Whether you need to work up an appetite or work off that lunch the countless nurseries in the area offer a great option to stroll, browse and get info. In my case I rarely make it home without some new greenery for the house since prices are very reasonable and the variety is excellent. The big momma nursery here is Vivero Central featuring a giant fountain visible from the highway, beautiful grounds and the main “showroom” in the shade of a massive tree. If you are local be sure what you buy fits in the car before you get carried away.
If you have some of those aforementioned teens in tow the nursery portion of your trip may be the part where you get the most eye rolling, but fear not you have an ace up your sleeve: Zoo Ave. While not a cheap attraction ($20 for foreigners, $10 locals), your admission fee helps fund a number of animal conservation, rescue and breeding programs so don’t complain too much.
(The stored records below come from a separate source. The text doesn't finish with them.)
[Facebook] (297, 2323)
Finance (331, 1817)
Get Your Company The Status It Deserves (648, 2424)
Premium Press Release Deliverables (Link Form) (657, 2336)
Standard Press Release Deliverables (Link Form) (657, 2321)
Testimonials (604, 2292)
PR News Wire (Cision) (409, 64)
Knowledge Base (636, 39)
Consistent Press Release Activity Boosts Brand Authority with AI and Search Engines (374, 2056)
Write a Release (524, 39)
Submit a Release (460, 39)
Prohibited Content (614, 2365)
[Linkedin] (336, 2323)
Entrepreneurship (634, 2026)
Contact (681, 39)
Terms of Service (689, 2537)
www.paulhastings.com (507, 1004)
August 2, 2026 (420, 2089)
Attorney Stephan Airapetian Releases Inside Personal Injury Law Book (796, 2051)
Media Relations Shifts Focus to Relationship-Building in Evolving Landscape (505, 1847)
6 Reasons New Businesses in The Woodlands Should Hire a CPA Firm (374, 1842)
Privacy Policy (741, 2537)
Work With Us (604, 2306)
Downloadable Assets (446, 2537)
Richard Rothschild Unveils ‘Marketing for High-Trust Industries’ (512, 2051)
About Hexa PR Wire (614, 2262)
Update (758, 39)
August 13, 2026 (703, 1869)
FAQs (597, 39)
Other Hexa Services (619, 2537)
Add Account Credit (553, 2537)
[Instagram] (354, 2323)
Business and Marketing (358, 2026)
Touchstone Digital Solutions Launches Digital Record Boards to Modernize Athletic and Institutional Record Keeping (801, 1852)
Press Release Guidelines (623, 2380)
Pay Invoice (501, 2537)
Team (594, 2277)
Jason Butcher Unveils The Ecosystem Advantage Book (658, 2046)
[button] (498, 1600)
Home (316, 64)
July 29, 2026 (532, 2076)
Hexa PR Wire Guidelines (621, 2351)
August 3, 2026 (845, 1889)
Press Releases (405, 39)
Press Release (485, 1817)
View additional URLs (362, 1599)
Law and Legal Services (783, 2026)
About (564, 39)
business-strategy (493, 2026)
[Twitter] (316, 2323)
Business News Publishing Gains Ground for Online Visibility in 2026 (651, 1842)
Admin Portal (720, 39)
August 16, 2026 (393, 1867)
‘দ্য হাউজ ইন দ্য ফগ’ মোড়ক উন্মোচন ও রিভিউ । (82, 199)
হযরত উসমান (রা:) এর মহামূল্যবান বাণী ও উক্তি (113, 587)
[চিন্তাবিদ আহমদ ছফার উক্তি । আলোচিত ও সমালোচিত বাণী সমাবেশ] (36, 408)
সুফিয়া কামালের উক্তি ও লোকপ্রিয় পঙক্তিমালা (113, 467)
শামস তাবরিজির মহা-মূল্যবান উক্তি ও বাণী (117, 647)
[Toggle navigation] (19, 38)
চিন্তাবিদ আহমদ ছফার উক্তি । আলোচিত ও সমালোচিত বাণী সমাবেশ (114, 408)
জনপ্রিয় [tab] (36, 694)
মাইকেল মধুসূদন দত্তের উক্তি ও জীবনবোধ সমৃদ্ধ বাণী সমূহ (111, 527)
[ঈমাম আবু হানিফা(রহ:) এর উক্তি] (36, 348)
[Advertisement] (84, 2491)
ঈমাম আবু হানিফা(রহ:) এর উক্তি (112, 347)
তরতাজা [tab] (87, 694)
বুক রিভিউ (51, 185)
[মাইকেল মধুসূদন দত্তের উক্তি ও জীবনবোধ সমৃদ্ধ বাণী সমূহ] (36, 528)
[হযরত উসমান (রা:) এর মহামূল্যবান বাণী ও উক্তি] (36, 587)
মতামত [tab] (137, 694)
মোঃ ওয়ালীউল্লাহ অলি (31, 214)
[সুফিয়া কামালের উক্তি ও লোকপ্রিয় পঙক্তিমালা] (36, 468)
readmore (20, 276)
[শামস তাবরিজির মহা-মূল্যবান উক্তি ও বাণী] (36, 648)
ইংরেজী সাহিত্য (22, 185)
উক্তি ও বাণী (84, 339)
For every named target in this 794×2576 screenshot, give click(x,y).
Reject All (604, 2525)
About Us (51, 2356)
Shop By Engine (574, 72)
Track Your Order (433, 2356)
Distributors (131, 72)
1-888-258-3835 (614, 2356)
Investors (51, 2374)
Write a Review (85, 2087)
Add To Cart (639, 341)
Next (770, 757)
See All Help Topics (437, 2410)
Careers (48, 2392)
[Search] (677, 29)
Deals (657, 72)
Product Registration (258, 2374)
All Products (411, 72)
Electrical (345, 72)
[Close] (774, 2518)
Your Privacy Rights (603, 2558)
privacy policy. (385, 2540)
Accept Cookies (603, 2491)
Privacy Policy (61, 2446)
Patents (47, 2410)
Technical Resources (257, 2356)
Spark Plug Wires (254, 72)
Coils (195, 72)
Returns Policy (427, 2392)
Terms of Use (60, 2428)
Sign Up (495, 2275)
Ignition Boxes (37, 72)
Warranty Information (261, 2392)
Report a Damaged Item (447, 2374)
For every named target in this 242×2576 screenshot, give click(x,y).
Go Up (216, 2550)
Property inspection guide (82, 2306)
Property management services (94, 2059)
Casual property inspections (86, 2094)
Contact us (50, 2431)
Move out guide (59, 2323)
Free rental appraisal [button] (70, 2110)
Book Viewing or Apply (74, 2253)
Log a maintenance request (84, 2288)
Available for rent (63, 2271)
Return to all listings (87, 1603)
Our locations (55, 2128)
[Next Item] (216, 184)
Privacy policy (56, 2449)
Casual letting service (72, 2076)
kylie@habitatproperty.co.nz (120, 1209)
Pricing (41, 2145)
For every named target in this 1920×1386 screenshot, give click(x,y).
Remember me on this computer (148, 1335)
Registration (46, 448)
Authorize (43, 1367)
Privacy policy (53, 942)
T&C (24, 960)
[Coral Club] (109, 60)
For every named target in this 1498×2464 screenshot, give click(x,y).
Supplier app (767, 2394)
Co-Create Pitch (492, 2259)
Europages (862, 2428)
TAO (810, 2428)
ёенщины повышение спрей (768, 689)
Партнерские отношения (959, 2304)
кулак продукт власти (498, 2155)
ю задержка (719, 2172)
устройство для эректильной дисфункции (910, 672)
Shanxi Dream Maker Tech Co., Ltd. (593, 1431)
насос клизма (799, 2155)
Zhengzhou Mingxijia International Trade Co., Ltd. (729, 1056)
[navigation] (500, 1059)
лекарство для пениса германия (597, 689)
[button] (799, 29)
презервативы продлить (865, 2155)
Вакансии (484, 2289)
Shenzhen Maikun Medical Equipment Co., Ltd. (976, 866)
The zoo houses many more types of animals than the bird-themed name would imply. On site you can find reptiles, birds, big cats, and of course monkeys—who doesn’t love monkeys? Those pesky chain-link fences are the only give away your photos will have that you didn’t actually venture deep into the rain forest to capture rare animals.
As far as those photos go, it’s a tricky place to get good shots. The thick foliage means there isn’t much light and you will have to have your flash off–O-F-F. If you don’t know how to do this consult your teen (if you don’t have a teen, it’s the little button that looks like a lighting bolt). Besides the lighting issues the chain-link fencing will often confuse your auto-focus system meaning that that fence will be lovely focus but the really cool crimson-crested-whatever will be blurry. Bummer. Keep it in mind and review your photos carefully before moving on or use manual focus if you have that option.
With a full belly and a full memory card you’re ready to head home. La Garita is a great place for a relaxed family afternoon and really shouldn’t be skipped if you aren’t booked full, and if you’re local it’s a reminder of just how cool it is to live in Costa Rica. Stop by, you won’t regret it.